= Extract =
--

Although not the main purpose of the current study, variables predicting outcome were presented in addition to variables predicting non-response (Table 7 for spinal stenosis cohort, and Tables 1e and 2e for disc hernia and degenerative disc disorder cohorts in the electronic supplementary material). Some risk factors predicted non-response as well as poor outcome (i.e., GASUCCESS = no). In the LSS cohort, these variables were male sex; living alone; born outside the EU; smoking; a higher Elixhauser comorbidity index; having had an adverse event during the first post-op year; and having had previous back surgery. In the LDH group, the corresponding variables were an educational level below university/college; born outside the EU; smoking; and comorbidity. In the DDD cohort, the single risk factor for both non-response and poor outcome was previous back surgery. These variables may be of particular interest in future case-mix adjusted outcome reports.

The current study had the advantage of access to several other registers and could thereby present a higher number of explanatory factors than previous studies. Although this adds some additional knowledge about non-response and its effects on the outcome, it is likely that there are still unknown factors. Furthermore, as presented in Fig. 1, there was a loss of observations also in the present study, due to missing values for the independent variables used for regression analyses.

Participants lost at the recruitment stage (i.e., patients not filling out the preoperative baseline questionnaire) were not included in this study, since they lack most baseline data necessary for analysis. Although we cannot exclude the possibility that they represent a subgroup with reluctance to fill in both baseline and follow-up questionnaires, it is our experience that the major cause of absent preoperative registration is logistic difficulties in certain hospitals.

Our data suggest that it is reasonable to assume that losses to follow-up in registers are missing not at random [16, 17]. What remains is to carefully reflect on the information that we do have to increase the awareness of what impact missing data might have and also suggest steps toward improvements that can increase the response to follow-up [11, 17].

The ability of the the logistic regression models to predict a successful outcome, expressed as AUCs, was 0.69–0.72. An acceptable level was considered 0.70 [15]. In a multiple imputation model, the uncertainty is incorporated in the model itself. The increased knowledge on the features of non-respondents presented in this study could be useful in future studies aiming to evaluate possible advantages of predicting outcome using multiple imputation.

--

= Using the information =
**a)** Translate this sentence from the discussion excerpt into Spanish: "In a multiple imputation model, the uncertainty is incorporated in the model itself."
**b)** Output the passage of the discussion excerpt that begins at the words "Our data suggest" and stops after the words "follow-up [11, 17].".

[Screenshot grounding data]

--

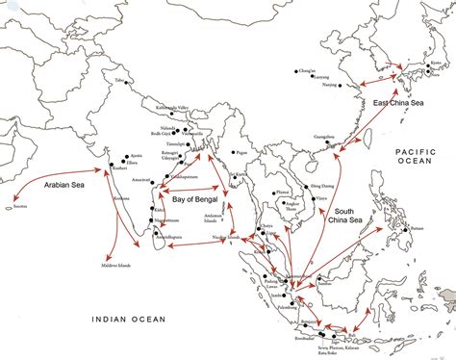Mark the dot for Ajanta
pyautogui.click(x=124, y=158)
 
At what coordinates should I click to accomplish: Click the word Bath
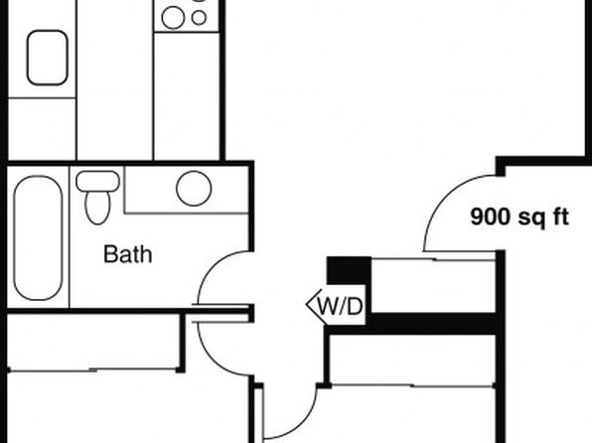click(128, 254)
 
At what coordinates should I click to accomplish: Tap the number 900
click(490, 217)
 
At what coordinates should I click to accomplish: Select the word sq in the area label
click(531, 219)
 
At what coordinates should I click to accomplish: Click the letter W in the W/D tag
click(328, 306)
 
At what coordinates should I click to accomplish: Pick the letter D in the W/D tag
click(355, 306)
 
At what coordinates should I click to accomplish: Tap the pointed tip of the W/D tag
click(307, 304)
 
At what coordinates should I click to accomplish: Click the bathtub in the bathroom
click(38, 238)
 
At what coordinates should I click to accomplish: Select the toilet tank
click(97, 182)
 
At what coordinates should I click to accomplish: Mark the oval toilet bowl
click(97, 208)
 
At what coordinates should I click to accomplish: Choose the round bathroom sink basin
click(194, 189)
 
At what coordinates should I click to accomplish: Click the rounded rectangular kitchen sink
click(48, 58)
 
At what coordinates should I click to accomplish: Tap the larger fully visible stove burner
click(173, 17)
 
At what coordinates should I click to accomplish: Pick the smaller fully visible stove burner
click(199, 17)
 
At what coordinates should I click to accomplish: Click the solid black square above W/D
click(349, 270)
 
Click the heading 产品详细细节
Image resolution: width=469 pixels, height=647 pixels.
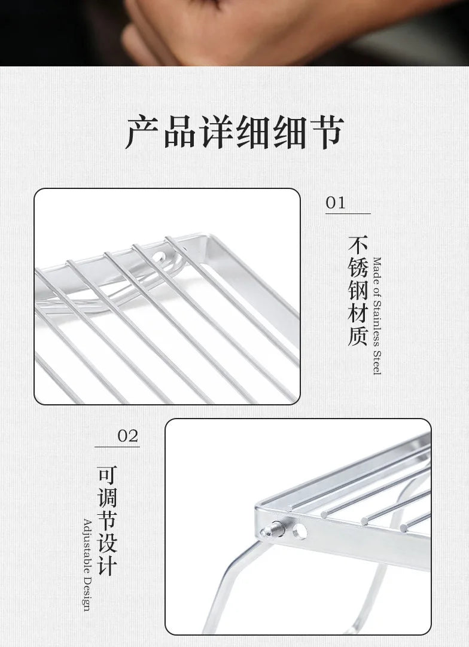235,132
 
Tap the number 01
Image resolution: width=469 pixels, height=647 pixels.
335,203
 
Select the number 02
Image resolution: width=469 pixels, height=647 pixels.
128,436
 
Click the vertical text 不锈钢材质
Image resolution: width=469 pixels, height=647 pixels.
358,291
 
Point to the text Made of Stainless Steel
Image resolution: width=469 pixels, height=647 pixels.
377,316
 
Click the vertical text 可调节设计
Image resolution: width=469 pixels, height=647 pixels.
107,521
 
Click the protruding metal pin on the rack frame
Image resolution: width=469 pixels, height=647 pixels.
272,529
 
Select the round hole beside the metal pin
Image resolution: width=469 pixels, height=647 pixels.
300,531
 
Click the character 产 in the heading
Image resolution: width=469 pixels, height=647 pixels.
142,132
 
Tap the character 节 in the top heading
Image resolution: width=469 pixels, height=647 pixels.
327,132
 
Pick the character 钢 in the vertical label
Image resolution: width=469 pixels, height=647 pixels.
358,291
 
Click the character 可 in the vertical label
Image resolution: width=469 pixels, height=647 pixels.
107,476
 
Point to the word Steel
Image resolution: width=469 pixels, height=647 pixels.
377,363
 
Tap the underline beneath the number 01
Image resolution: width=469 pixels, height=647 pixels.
348,213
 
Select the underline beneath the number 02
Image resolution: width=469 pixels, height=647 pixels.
117,447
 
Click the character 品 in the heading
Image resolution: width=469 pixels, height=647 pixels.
179,132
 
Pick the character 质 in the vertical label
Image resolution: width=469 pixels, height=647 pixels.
358,336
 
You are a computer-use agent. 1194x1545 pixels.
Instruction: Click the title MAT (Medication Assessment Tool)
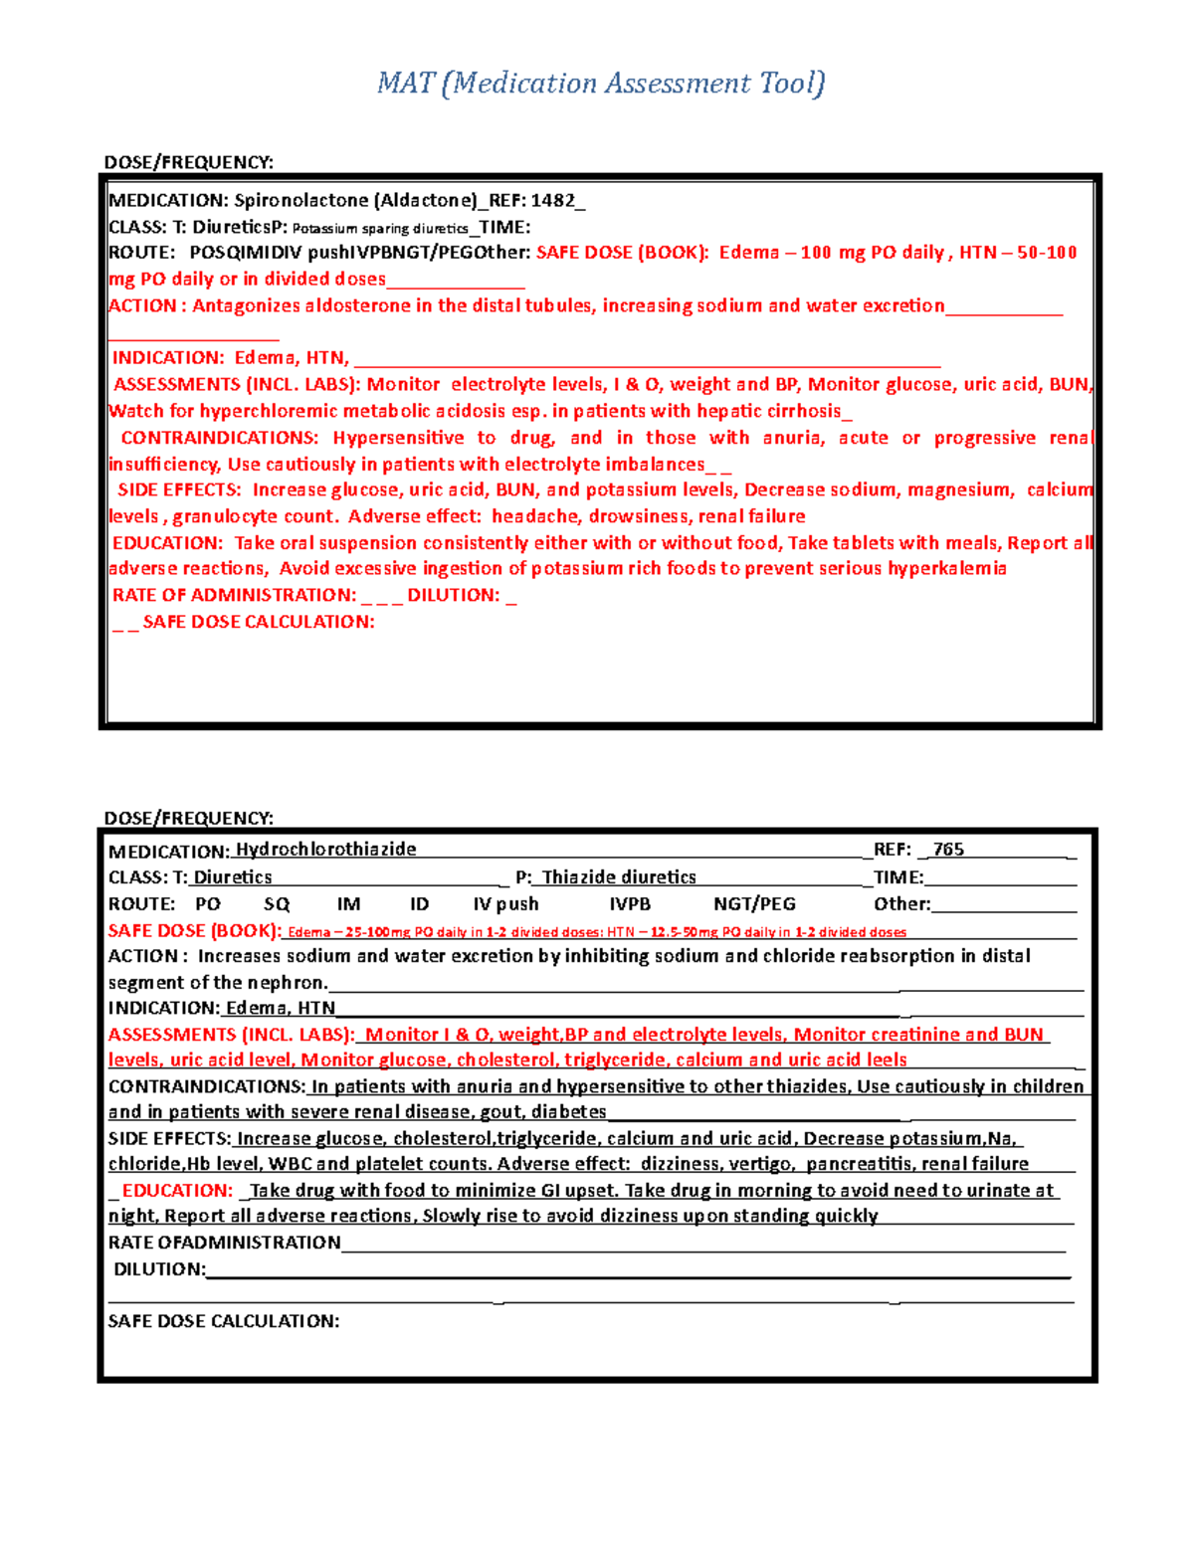coord(601,83)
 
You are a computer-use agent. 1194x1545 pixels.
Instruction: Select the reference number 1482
coord(552,200)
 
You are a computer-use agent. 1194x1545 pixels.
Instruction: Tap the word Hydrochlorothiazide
coord(325,850)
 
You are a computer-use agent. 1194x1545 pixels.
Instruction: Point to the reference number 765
coord(948,850)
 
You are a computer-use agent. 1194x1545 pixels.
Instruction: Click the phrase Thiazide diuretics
coord(619,877)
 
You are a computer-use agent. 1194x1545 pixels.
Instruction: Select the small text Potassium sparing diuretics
coord(380,229)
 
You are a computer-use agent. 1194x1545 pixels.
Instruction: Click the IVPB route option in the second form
coord(630,904)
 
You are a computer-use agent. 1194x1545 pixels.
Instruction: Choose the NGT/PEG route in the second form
coord(754,904)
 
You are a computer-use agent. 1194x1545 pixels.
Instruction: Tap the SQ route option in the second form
coord(277,904)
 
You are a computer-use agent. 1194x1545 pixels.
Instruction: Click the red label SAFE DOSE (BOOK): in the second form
coord(195,931)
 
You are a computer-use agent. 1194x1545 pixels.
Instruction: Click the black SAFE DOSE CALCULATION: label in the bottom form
coord(224,1321)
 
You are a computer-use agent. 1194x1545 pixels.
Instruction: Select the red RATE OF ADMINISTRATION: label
coord(235,595)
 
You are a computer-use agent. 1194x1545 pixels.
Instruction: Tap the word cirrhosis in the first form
coord(798,411)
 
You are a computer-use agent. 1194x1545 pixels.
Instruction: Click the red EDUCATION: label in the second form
coord(177,1191)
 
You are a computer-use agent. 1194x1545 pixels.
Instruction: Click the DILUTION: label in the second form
coord(159,1269)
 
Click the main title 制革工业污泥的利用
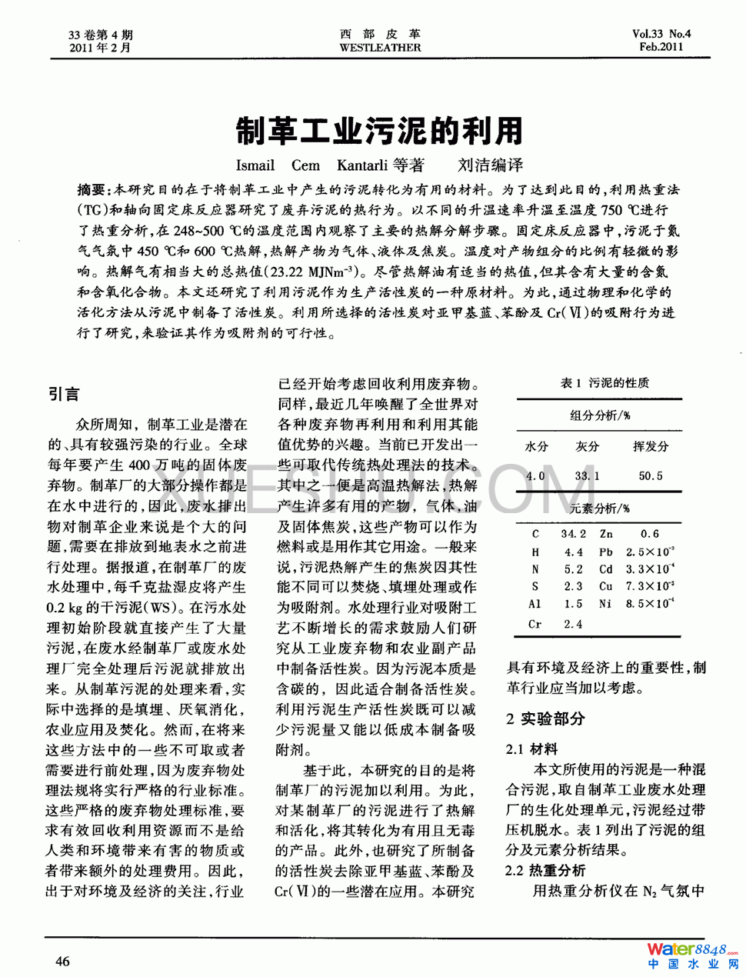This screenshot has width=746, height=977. tap(379, 132)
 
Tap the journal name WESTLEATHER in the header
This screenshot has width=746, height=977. tap(380, 48)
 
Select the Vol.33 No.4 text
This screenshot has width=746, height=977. tap(661, 34)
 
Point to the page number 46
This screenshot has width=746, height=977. tap(62, 961)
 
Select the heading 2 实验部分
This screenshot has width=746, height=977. tap(545, 719)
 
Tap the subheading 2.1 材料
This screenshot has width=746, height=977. tap(531, 749)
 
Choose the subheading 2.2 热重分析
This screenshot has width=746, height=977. tap(545, 870)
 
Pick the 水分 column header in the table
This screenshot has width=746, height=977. tap(536, 446)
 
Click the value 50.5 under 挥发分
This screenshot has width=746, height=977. tap(650, 475)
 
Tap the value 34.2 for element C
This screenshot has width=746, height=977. tap(573, 533)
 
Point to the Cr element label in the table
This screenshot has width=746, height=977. tap(535, 624)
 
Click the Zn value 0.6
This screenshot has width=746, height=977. tap(650, 533)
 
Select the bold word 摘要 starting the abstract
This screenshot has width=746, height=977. tap(92, 189)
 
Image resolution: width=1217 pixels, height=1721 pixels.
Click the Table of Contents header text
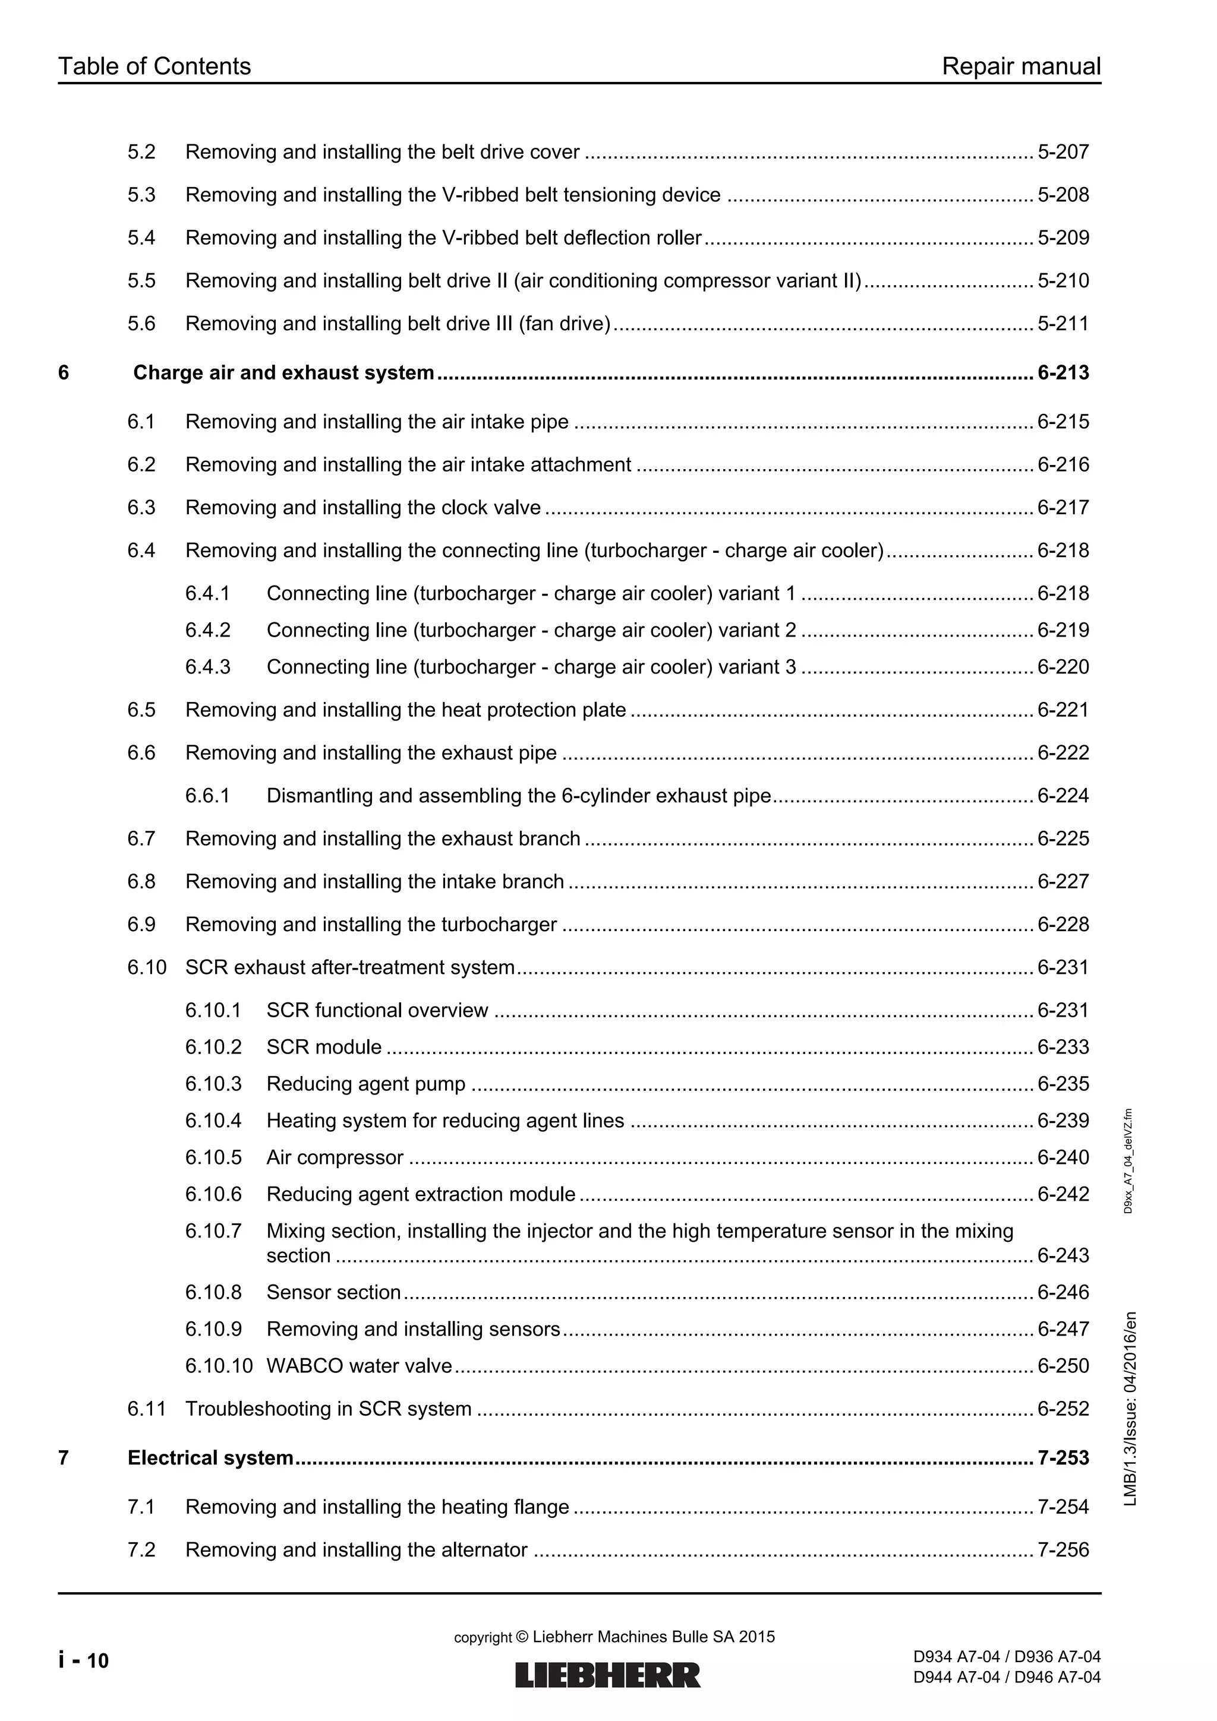click(x=154, y=67)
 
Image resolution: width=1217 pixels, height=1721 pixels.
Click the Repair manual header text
click(x=1020, y=67)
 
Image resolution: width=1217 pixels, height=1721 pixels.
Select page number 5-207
click(x=1062, y=152)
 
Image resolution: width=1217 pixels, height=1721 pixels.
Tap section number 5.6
click(x=141, y=324)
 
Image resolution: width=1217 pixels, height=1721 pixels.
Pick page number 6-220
click(x=1062, y=667)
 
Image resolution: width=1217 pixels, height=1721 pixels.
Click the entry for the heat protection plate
click(x=405, y=710)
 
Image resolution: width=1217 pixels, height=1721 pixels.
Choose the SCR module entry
click(x=324, y=1047)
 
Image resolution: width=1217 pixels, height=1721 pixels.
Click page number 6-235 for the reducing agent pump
click(x=1062, y=1084)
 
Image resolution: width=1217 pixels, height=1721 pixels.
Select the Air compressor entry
click(x=335, y=1157)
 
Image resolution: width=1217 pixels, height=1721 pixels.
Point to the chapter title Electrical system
click(x=210, y=1458)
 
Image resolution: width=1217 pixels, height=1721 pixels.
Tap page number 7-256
click(x=1062, y=1549)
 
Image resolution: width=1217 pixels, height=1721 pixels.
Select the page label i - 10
click(x=83, y=1661)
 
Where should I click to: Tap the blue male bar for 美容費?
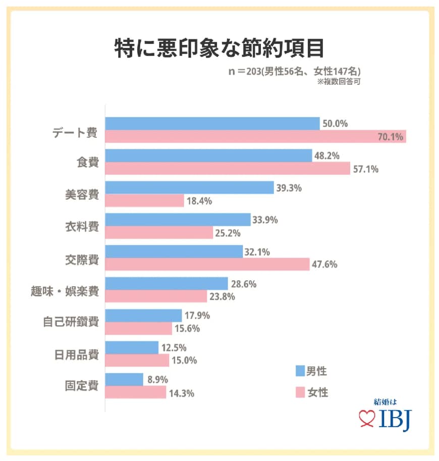189,188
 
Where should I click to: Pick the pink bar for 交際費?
207,264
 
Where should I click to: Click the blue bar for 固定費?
124,379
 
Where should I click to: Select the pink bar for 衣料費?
159,232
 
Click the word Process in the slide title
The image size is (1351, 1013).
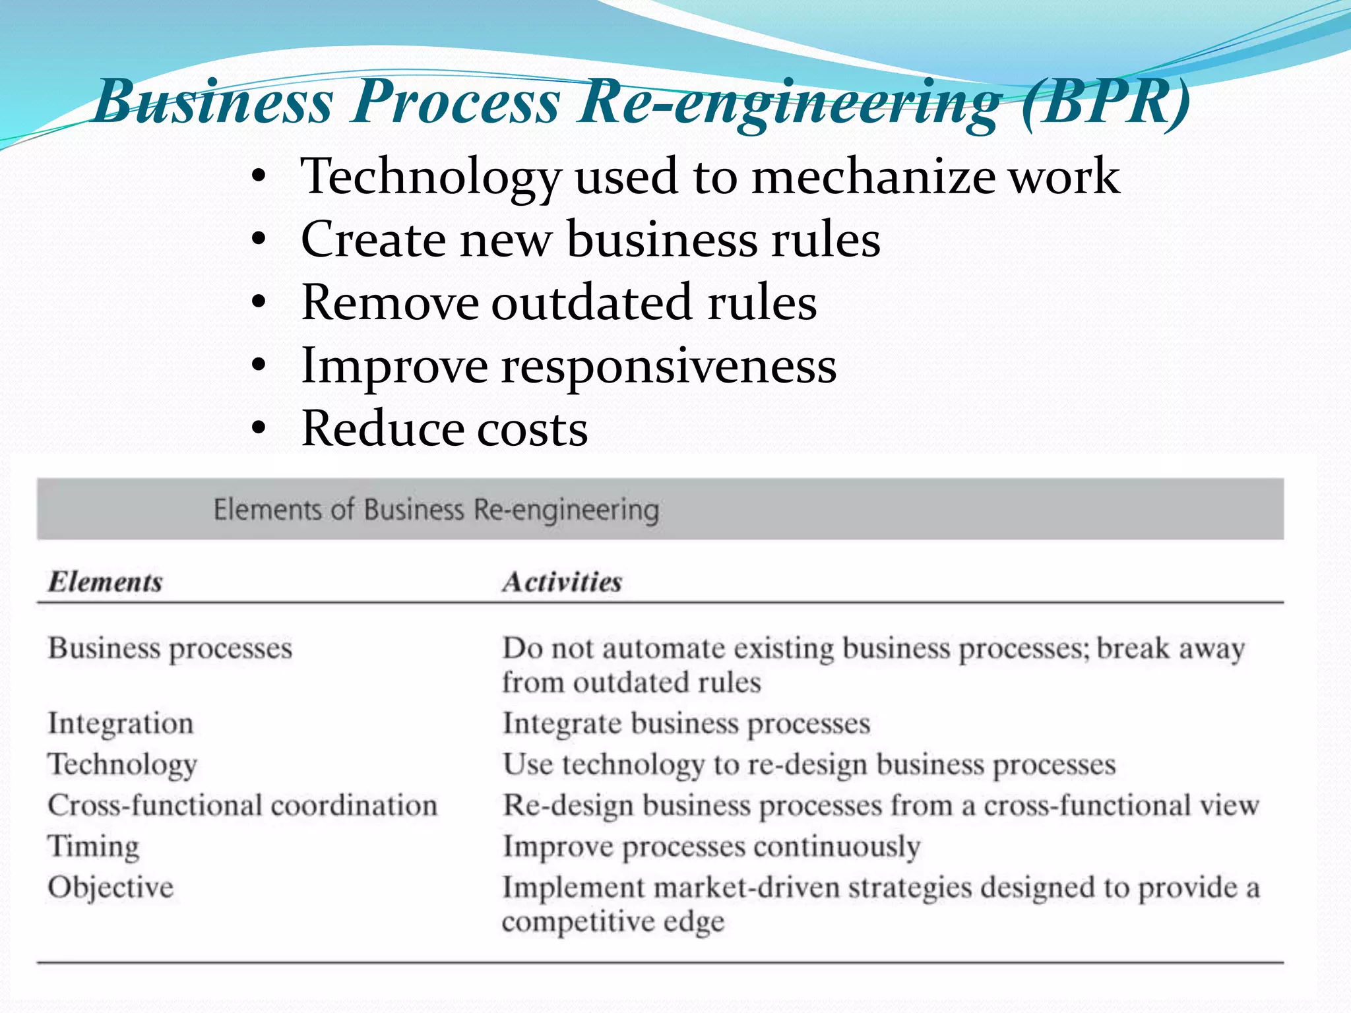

--

= Answers provided =
**a)** En un modelo de imputación múltiple, la incertidumbre se incorpora en el propio modelo.

**b)**
Our data suggest that it is reasonable to assume that losses to follow-up in registers are missing not at random [16, 17]. What remains is to carefully reflect on the information that we do have to increase the awareness of what impact missing data might have and also suggest steps toward improvements that can increase the response to follow-up [11, 17].